The regulator said the firm had not been authorised to transport schoolchildren in Florida, and said the test was “irresponsible” and “inappropriate”.
Transdev said it would stop the test a week early.
The firm said it believed the pilot met testing requirements.
But the National Highway Traffic Safety Administration (NHTSA) said the test of the EZ10 Generation II driverless shuttle in the Babcock Ranch community in Florida was outside the scope of what the firm had been authorised to do.
“Innovation must not come at the risk of public safety,” Heidi King, NHTSA deputy administrator said in a statement on Monday.
“Using a non-compliant test vehicle to transport children is irresponsible, inappropriate, and in direct violation of the terms of Transdev’s approved test project,” she added.
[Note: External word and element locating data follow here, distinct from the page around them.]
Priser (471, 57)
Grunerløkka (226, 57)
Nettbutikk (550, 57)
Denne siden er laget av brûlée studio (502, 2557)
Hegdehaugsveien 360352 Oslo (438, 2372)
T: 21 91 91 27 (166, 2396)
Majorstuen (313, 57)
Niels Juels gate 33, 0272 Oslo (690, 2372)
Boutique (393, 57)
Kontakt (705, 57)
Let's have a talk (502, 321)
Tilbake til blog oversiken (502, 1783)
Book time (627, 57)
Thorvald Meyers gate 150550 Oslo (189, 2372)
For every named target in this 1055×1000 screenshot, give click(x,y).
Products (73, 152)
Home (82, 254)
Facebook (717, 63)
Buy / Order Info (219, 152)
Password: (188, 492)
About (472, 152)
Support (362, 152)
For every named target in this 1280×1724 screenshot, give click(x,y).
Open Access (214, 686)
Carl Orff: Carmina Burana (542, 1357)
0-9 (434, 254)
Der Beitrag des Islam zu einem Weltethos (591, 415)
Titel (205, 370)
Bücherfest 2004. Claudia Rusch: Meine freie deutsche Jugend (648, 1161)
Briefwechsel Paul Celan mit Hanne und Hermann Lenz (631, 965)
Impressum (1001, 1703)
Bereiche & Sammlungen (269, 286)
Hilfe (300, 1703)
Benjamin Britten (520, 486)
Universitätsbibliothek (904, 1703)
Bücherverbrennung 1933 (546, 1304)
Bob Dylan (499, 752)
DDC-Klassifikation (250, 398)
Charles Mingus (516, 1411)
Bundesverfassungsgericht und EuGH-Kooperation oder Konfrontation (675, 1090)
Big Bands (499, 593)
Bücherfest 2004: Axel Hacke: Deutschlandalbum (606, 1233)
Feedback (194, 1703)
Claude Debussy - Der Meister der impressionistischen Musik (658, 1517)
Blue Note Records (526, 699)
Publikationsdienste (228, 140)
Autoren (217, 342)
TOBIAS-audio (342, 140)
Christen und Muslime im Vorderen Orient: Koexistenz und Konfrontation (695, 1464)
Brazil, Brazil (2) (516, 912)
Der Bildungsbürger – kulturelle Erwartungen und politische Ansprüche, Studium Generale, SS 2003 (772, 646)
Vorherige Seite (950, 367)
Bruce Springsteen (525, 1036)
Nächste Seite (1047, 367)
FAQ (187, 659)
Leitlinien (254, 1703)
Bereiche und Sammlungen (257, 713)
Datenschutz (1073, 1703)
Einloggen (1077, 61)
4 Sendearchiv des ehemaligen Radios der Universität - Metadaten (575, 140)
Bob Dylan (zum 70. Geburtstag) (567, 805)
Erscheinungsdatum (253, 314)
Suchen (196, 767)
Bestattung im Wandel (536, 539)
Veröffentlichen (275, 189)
The NHTSA said it had given Transdev permission in March to import the driverless shuttle on a temporary basis for testing and demonstration purposes, but not as a school bus.
The regulator said it had sent a letter to the firm ordering it to “immediately stop transporting schoolchildren” or risk fines, “the voiding of the temporary importation authorisation, and/or the exportation of the vehicle”.
Transdev said it had voluntarily agreed to stop the test and that the “small pilot was operating safely, without any issues, in a highly controlled environment”.
The company said it believed the pilot met the requirements of the testing and demonstration project approved by NHTSA for adults and children to ride on the same route.
It added that it did not sacrifice safety for progress, would never do so, and was committed to complying with regulations.
In August the firm said the fully electric shuttle for 12 people, which would operate with a safety attendant, had a top speed of 8mph, with a potential of reaching 30mph.
Transdev North America is a unit of Transdev, which is controlled by French state-owned investment fund Caisse des Depots et Consignations.
There are a number of low-speed, self-driving shuttles being tested in cities around the world with others planned.
In November 2017, a self-driving shuttle bus in Las Vegas was involved in a crash on its first day of service, which police said was the fault of the human driver of a lorry.
In the UK, driverless buses are being developed in Cambridge.